Because of its tumor specificity and expression in the majority of melanomas, BRAFV600E is a potential immunotherapeutic target in melanoma. Following knockdown with RNA interference methods, melanoma cells showed profound inhibition of the MAP kinase cascade and a diminished proliferative activity. Potential methods to target BRAF function are kinase inhibition and protein depletion. Knockdown of BRAF expression and inhibition of downstream signaling in human melanoma cells causes growth arrest, promotes apoptosis and prevents colony formation (36). Increased apoptosis when BRAF expression is downregulated supports a role for oncogenic BRAF driven MEK/ERK over activation(22).

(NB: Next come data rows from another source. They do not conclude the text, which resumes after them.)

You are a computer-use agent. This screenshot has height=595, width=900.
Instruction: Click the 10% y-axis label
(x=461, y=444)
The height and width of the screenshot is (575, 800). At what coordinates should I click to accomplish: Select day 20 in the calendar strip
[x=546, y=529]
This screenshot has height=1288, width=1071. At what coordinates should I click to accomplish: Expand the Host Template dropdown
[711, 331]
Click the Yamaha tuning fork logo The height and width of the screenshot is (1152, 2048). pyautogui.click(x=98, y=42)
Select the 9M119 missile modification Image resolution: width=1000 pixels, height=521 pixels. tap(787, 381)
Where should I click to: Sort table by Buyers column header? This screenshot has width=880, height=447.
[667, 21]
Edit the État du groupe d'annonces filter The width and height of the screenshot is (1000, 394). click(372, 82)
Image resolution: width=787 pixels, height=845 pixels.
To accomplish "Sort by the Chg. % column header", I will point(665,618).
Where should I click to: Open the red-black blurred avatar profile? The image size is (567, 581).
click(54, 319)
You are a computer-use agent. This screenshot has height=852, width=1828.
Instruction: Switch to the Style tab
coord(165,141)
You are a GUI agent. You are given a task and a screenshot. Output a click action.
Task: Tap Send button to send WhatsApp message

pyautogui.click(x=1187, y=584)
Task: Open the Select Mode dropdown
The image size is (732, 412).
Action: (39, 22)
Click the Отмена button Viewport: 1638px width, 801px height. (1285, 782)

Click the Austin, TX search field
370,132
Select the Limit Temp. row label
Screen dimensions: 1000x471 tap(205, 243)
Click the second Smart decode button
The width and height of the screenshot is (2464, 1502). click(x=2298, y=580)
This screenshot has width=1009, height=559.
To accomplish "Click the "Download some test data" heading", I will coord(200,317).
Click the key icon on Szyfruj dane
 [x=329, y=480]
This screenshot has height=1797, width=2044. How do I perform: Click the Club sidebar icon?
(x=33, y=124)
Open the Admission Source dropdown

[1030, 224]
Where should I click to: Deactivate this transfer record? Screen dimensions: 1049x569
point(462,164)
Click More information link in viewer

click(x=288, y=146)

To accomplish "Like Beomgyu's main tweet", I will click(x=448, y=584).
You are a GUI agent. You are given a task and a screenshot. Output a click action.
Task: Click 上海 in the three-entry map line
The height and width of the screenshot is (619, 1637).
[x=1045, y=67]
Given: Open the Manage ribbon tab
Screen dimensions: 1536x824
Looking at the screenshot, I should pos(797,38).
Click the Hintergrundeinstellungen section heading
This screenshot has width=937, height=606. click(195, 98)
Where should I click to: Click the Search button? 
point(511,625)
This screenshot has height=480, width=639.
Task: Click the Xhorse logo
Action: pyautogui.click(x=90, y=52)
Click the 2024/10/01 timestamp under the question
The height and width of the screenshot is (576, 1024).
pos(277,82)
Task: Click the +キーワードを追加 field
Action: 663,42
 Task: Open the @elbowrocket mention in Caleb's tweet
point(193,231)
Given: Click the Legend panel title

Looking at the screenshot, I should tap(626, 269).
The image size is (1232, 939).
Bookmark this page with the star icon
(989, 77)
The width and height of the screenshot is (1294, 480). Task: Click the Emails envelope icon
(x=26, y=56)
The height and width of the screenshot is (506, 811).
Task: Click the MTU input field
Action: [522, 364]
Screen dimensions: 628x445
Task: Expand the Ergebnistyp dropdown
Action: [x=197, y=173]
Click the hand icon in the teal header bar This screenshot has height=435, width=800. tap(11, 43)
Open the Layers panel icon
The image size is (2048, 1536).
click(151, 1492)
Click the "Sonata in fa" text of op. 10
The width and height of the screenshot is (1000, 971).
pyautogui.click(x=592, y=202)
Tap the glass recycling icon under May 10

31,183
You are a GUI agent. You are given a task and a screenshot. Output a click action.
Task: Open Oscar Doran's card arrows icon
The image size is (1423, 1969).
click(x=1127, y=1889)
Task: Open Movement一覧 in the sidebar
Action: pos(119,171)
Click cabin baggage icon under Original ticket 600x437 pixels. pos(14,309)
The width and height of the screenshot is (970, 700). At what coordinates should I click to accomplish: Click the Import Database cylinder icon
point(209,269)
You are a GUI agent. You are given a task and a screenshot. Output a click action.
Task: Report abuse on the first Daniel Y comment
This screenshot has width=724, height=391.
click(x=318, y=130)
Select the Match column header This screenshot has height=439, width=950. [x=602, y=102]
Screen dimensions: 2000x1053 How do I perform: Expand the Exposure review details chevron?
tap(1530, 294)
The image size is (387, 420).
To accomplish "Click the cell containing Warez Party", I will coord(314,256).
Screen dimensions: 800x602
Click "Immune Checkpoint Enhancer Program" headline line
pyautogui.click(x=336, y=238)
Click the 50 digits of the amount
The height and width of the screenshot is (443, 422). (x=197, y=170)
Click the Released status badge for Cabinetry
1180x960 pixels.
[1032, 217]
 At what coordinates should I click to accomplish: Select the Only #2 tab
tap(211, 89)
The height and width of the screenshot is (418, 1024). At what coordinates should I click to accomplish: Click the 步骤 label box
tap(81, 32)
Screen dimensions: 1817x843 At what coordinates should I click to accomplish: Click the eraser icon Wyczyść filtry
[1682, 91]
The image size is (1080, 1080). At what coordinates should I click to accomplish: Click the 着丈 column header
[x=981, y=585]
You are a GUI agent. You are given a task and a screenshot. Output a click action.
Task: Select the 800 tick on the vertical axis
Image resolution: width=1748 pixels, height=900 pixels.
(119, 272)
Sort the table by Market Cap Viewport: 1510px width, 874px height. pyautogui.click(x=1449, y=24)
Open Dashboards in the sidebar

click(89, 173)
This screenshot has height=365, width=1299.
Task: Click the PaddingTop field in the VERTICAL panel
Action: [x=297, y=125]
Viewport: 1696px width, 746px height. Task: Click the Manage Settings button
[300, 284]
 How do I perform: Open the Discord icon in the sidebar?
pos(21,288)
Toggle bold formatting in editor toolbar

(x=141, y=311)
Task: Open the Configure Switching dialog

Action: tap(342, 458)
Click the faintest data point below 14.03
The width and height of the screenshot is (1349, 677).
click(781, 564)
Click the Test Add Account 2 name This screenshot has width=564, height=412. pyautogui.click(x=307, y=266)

Because it is expressed intracellularly and not on the surface of tumor cells, BRAF is a target for T cells but not for B cells (antibodies). Anchors for HLA class I and class II are expressed in close vicinity of the mutation, suggesting that both CD8+ and CD4+ T lymphocytes can be induced. There is a positive correlation between BRAFV600E mutation status in melanoma lesions and the immune responses to the mutated epitope (35).
Lymphoproliferative responses to BRAFV600E are HLA-A2 restricted. The proliferating lymphocytes are cytotoxic against HLA-A2+/BRAFV600E melanoma cells. The high prevalence (approximately 50%) of HLA-A2 among melanoma patients renders HLA-A2-restricted BRAFV600E peptides attractive candidate vaccines for these patients (35, 37).
Much researchhas been conducted with agents that specifically target BRAF. Unfortunately, they all met with limited success. In this study, we use modified BRAFV600E peptides to induce an immune response in HLA-A2+ patients.